Voice messaging setup
PassAudited by ClawScan on May 1, 2026.
Overview
This appears to be a legitimate voice-message setup, but it installs speech software, runs a local transcription script, and uses Edge TTS for voice output.
This skill looks purpose-aligned for OpenClaw voice messages. Before installing, review the bash setup, the unpinned faster-whisper dependency, the persistent files under ~/.openclaw/workspace, and whether Edge TTS is acceptable for the kinds of conversations you plan to use.
Findings (3)
Artifact-based informational review of SKILL.md, metadata, install specs, static scan signals, and capability signals. ClawScan does not execute the skill or run runtime probes.
Installing the skill may download and run third-party Python packages needed for transcription.

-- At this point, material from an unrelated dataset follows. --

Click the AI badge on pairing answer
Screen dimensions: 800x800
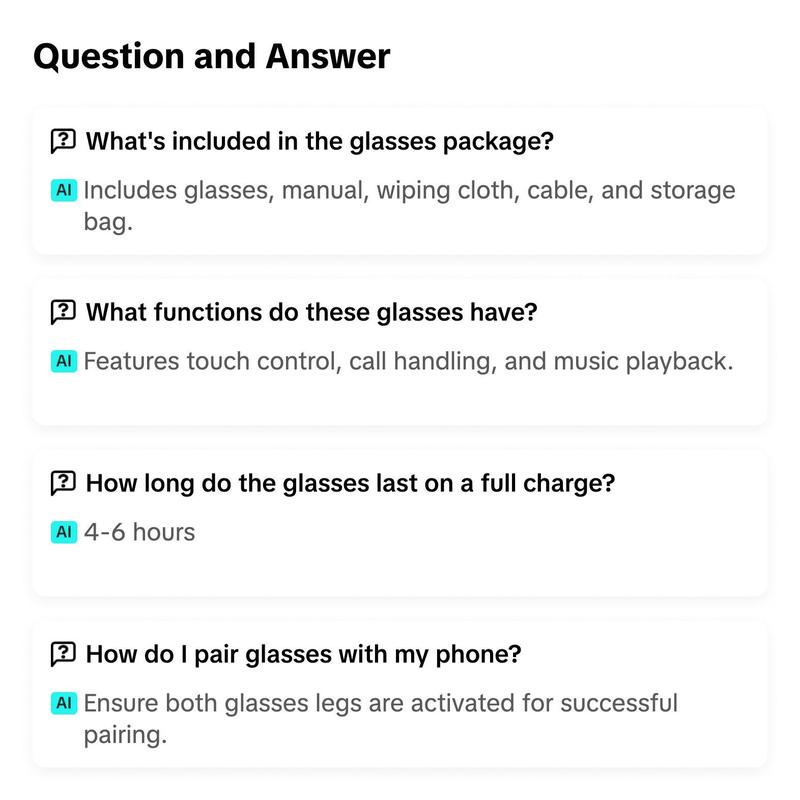(64, 703)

The skill installs faster-whisper from the package ecosystem without pinning a version. This is expected for the STT setup, but users inherit the supply-chain and version-change risk of that package and its dependencies.
~/.openclaw/workspace/voice-messages/bin/pip install faster-whisper
Review the package source if needed, and consider pinning known-good package versions before installing in sensitive environments.
OpenClaw will execute a local Python helper when processing voice messages.
The configuration makes OpenClaw run a local Python transcription script against media files. The behavior is central to the skill and the script is shown, with file-size and timeout limits also documented.
"type": "cli", "command": "~/.openclaw/workspace/voice-messages/bin/python", "args": ["~/.openclaw/workspace/voice-messages/transcribe.py", "--audio", "{{MediaPath}}"Install only if you are comfortable enabling local CLI-based audio transcription, and keep the helper script in the documented workspace path.
Voice replies may be processed through the configured Edge TTS provider rather than being entirely local.
The skill configures Edge as the TTS provider for inbound voice-message replies. This is disclosed and purpose-aligned, but provider-based TTS can create an external data boundary for generated reply text.
"messages": { "tts": { "auto": "inbound", "provider": "edge", "edge": { "voice": "en-US-JennyNeural"Avoid enabling provider-based TTS for conversations where generated reply text should not leave your trusted environment.